The term was first used by Will Burnett, a music producer from Texas, mixing the term vaporware, which describes a known product which has never seen the light (a quite hot topic in gaming), and the Marx's passage of the Communist Manifesto "All that is solid melts into air."

Michelle Lhooq of Vice wrote that "according to commenters in various music forums, it's 'chillwave for Marxists". Which is deliciously contradictory.

Social meanings apart, vaporwave has been defined as a glorification of stealing other people's art and marketing it under something else with foreign languages by the producer Wolfenstein OS X, alongside the punk movement.

Vaporwave visual art incorporates early Internet imagery, late 90s web design, glitch art, anime, 3D-rendered objects, and cyberpunk tropes in its cover artwork and music videos, attempting on an ambiguous or satirical take on consumer capitalism and popular culture.

That late 90s digital imagery, filled with 3D checkerboards and vector landscapes, has been probably influenced by the virtual reality hype that started in the consumer market in the same years.

In 1991 Sega announced the Sega VR headset for arcade games and the Mega Drive console and Nintendo published its controversial gaming console Virtual Boy in 1995: both of them failed, missing the market or vanishing just a year later.

Despite it was living its vaporware age, 90s virtual reality left us its imagery also thanks to the many VR-themed sci-fi movies that were produced, like the cringey classic The Lawnmover Man (1992), an action-horror film about a intellectual disability cure experiment using VR gone terribly wrong.

But VR is a thing nowadays, despite the immersion, interaction and dangers is way far than the ones promised by The Lawnmover Man.
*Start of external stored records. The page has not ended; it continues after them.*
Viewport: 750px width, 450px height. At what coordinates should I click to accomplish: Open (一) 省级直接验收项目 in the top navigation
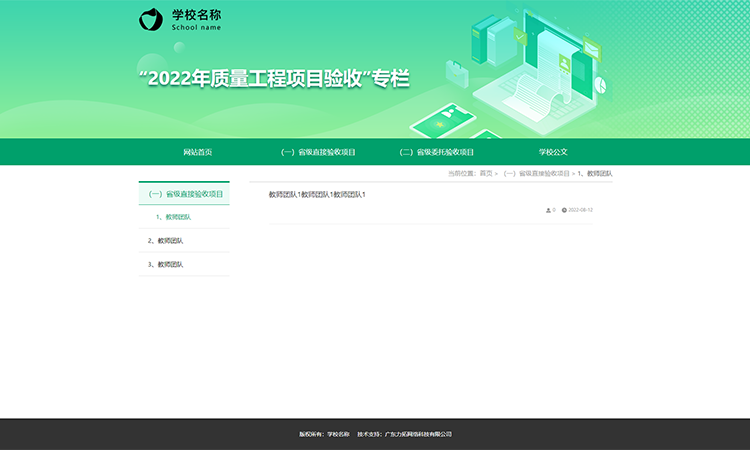[x=318, y=152]
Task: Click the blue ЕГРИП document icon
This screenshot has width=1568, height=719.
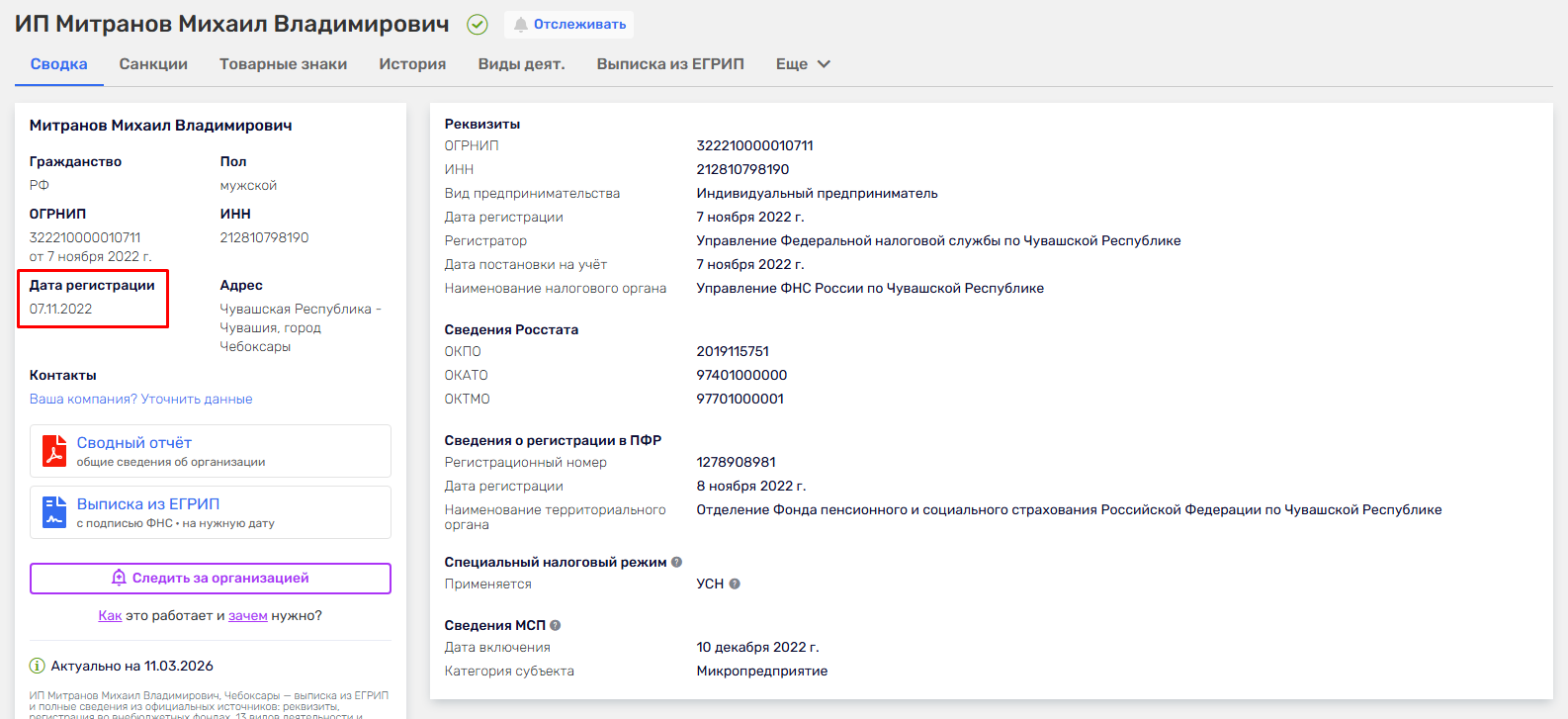Action: tap(54, 512)
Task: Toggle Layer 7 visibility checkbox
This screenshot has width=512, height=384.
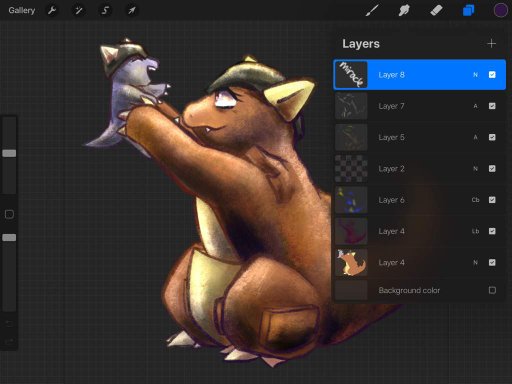Action: pos(492,106)
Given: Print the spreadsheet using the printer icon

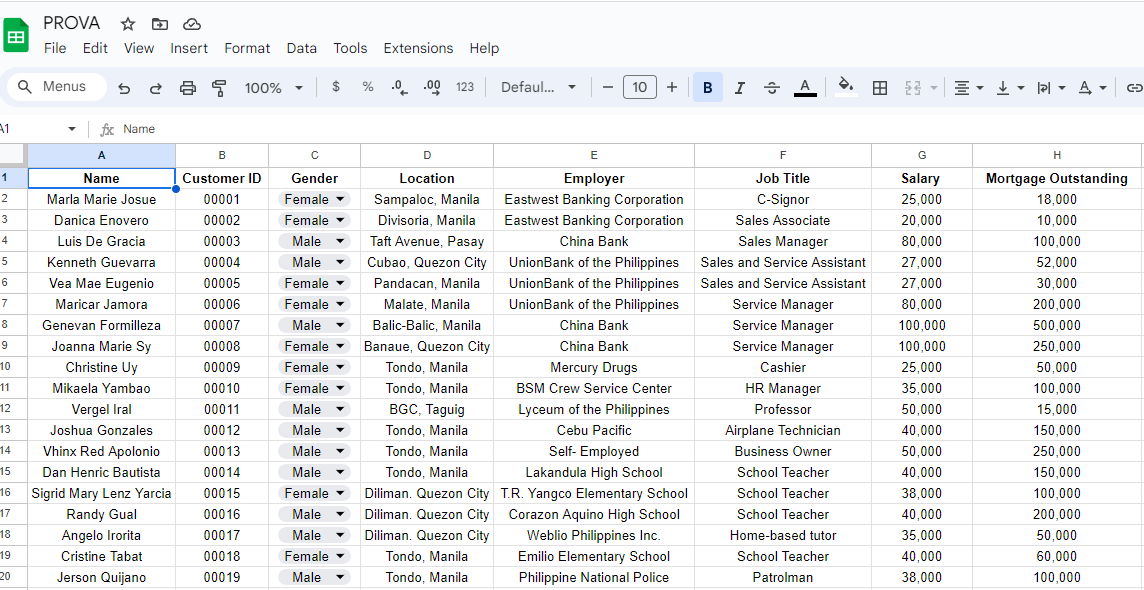Looking at the screenshot, I should click(188, 88).
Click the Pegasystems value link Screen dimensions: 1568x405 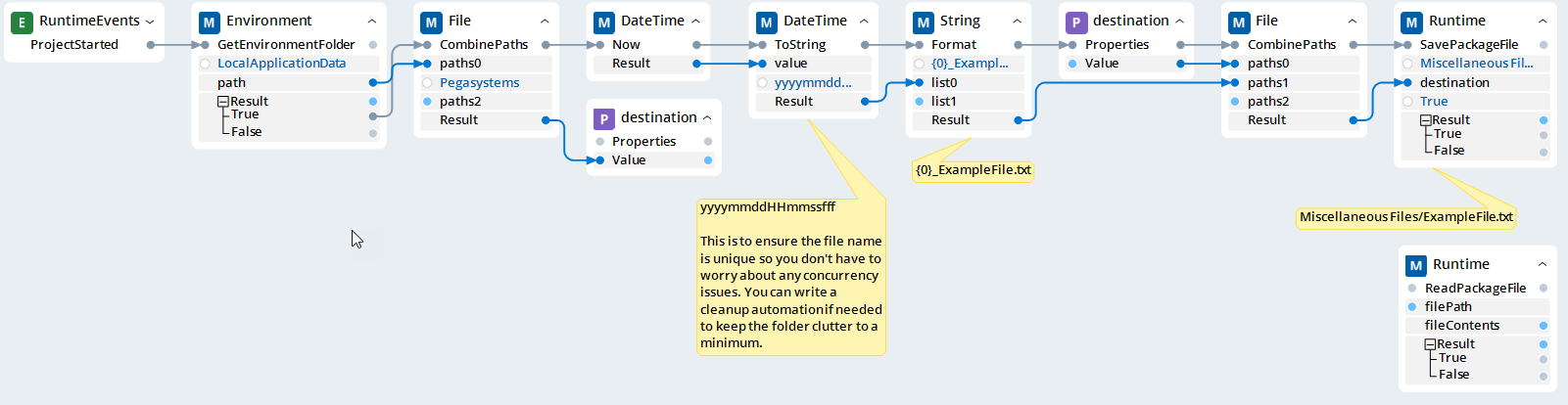pyautogui.click(x=479, y=83)
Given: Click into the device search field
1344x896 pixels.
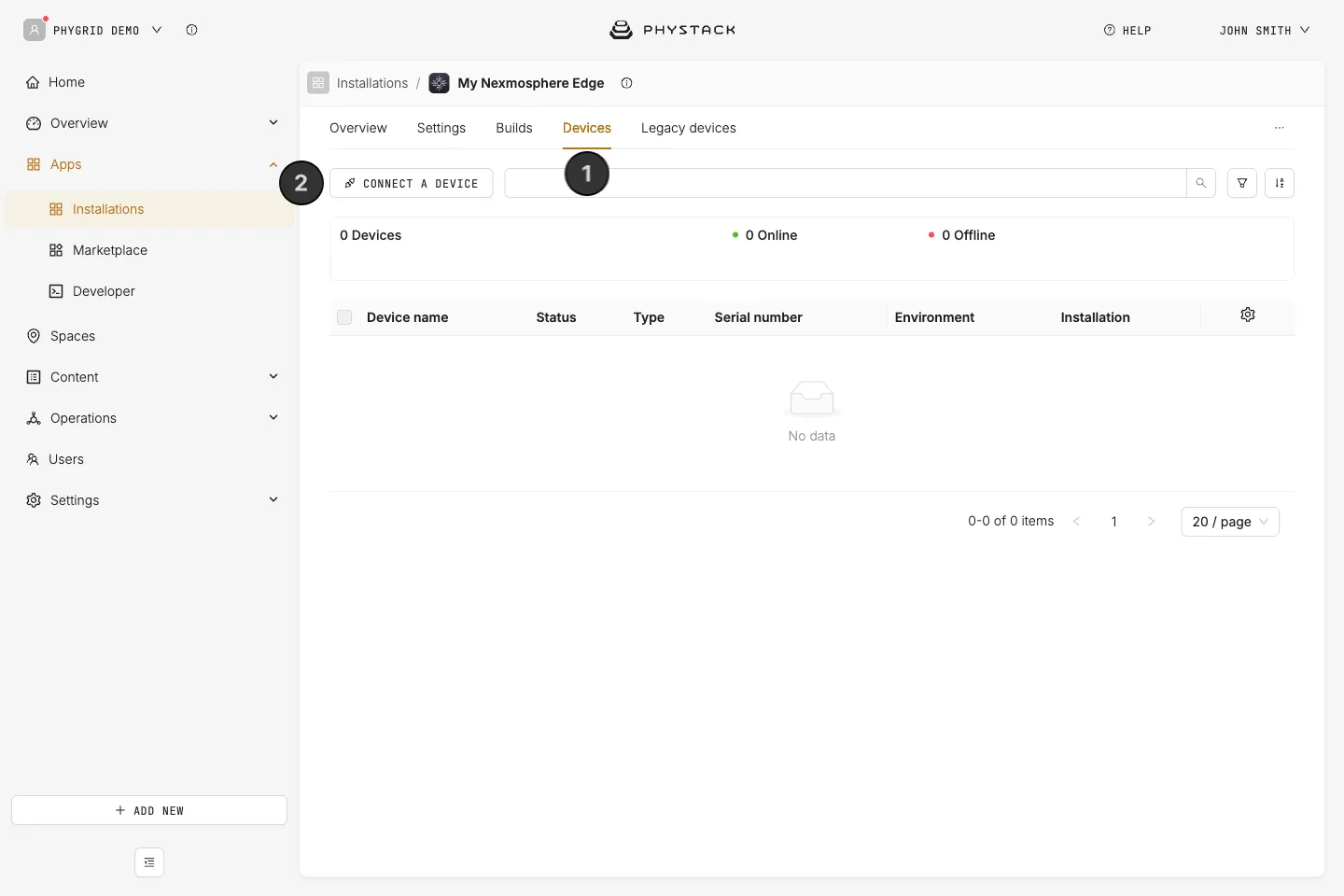Looking at the screenshot, I should coord(846,183).
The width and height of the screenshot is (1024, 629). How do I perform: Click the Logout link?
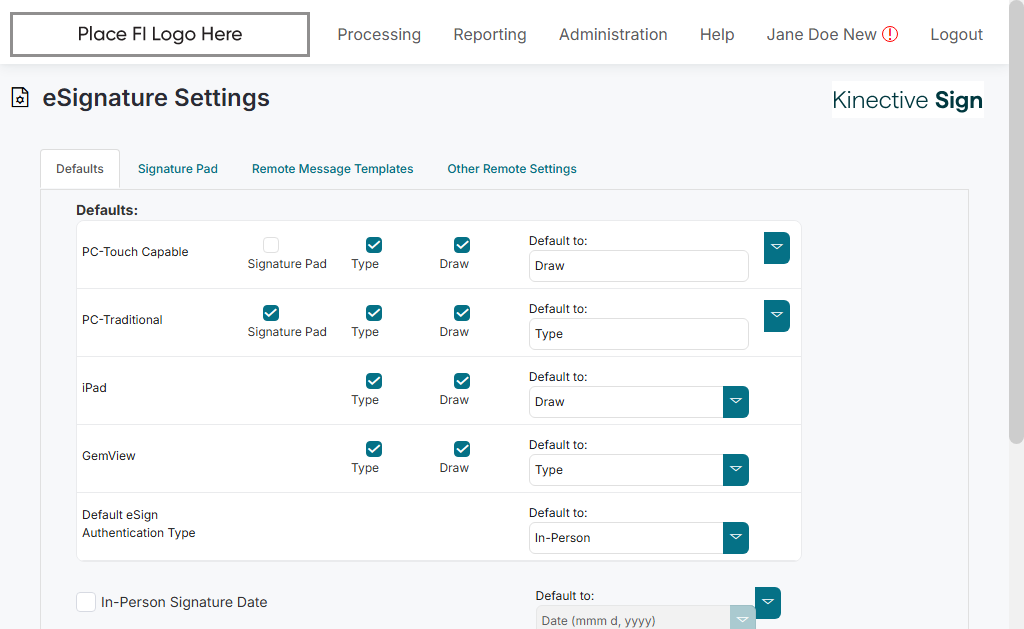956,35

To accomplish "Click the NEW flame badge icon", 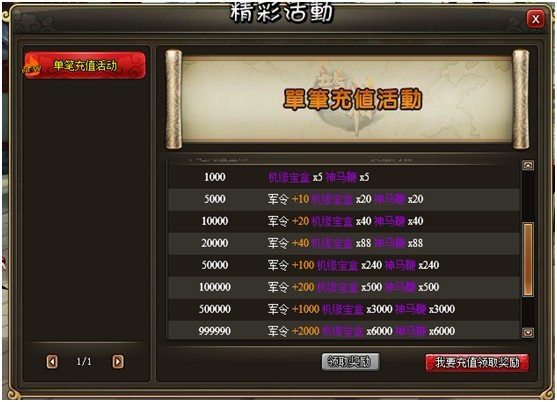I will pyautogui.click(x=32, y=66).
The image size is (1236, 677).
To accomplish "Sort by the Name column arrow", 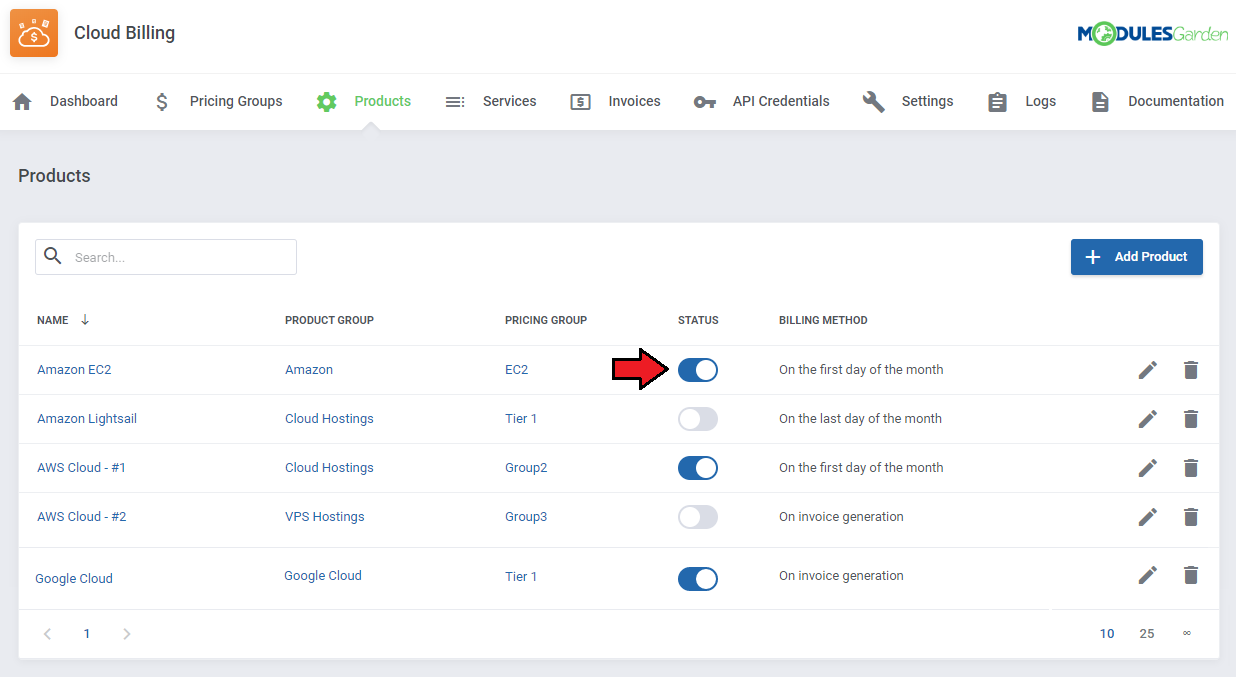I will coord(85,320).
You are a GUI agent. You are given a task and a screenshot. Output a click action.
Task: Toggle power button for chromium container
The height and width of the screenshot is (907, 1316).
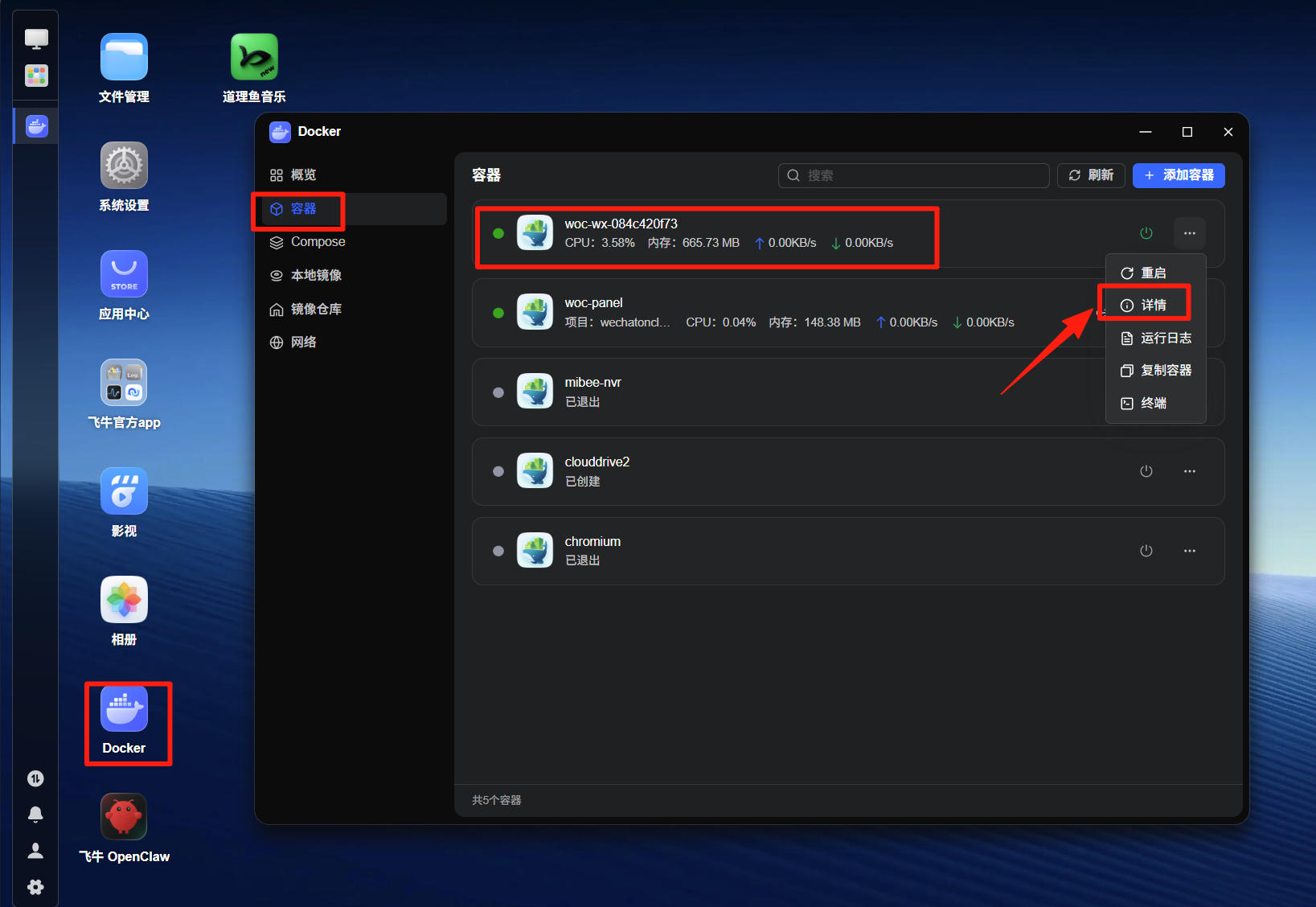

And that's why, in my opinion, vaporwave is the best description of how virtual reality is perceived today: a celebration of the market of failures of the 80s and the 90s, which found a more tangible home in the last years but isn't as good as we falsely remember.

And strange as it may seem, all this dreaming past dreams is cozy and very pleasant. By analogy with my own way of thinking about the past, in my opinion the vaporwave movement had one of the most pleasant music genre and one of the most provoking art style of the last few years.

But don't forget that the present is never the past long-term promise of a future - because everyone plans and changes its own future every day.

Plot!

The year is 2092. This is a virtual reality program for A E S T H E T I C soldiers training. You have to turn your head left and right to dodge the columns and get the Sunset Coins in order to increase your grade. The higher is your grade, the faster you'll run. Good luck, soldier.

This is a Cardboard-compatible virtual reality videogame you can play on your mobile phone!

This time I strongly suggest you to play usings the canvas renderer instead of the DOM one, since it's more flexible on full screen mode. If you're using a mobile device, tap the game area with two fingers for going fullscreen, flip your device to landscape mode and then try to align the vertical white line in the middle of the screen with the center of your VR visor. Tap the screen for calibrating controls just before putting your goggles on - if you're using a Cardboard V2 compatible visor, you can still calibrate controls hitting the button anytime.

Turn your head left and right for moving... and that's all! On the title screen turn your head left or right until you hear a sound or see a message, then look back ahead again.